Lay out the rows between the line holding "Click into the 新しいパスワード text box" and the line holding "860x476 pixels.", inclusive, as a JSON list of strings with one string per line and no blank lines.

## Exercise data
-=-=-=-=-
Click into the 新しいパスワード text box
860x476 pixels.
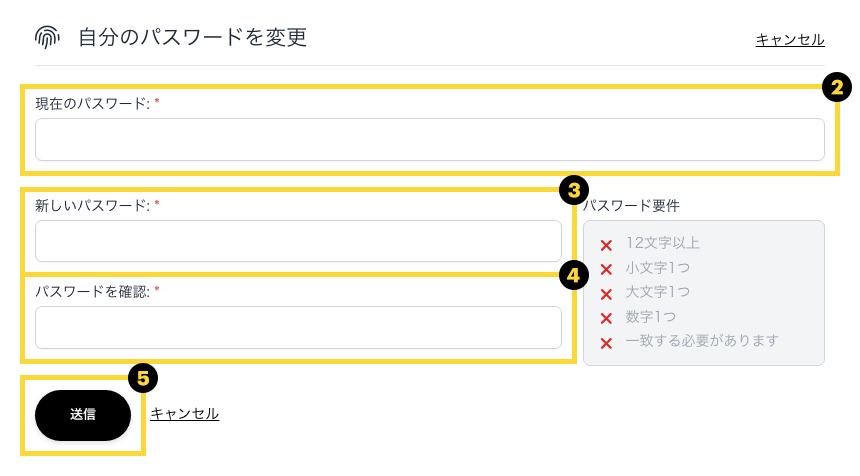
-=-=-=-=-
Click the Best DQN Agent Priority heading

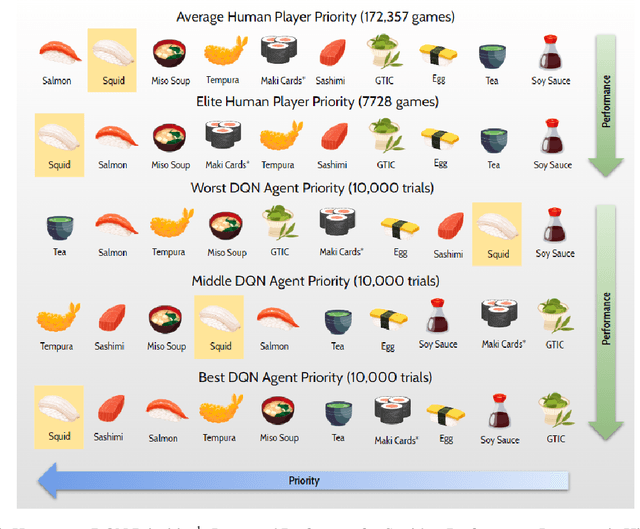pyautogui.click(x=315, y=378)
-=-=-=-=-
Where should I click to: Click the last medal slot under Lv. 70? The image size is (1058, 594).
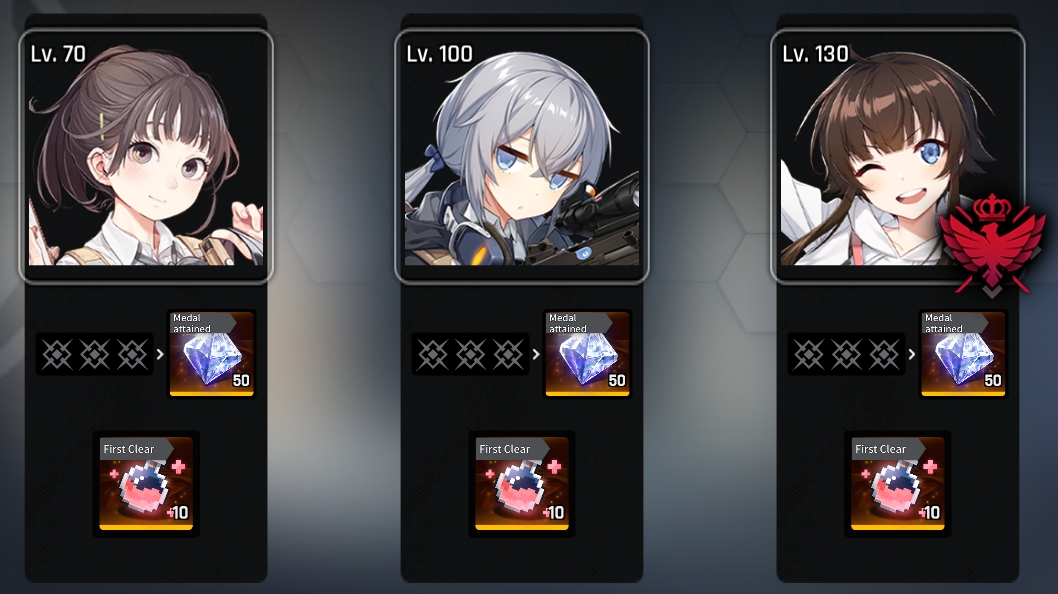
-=-=-=-=-
## Exercise response
[
  "Click into the 新しいパスワード text box",
  "860x476 pixels."
]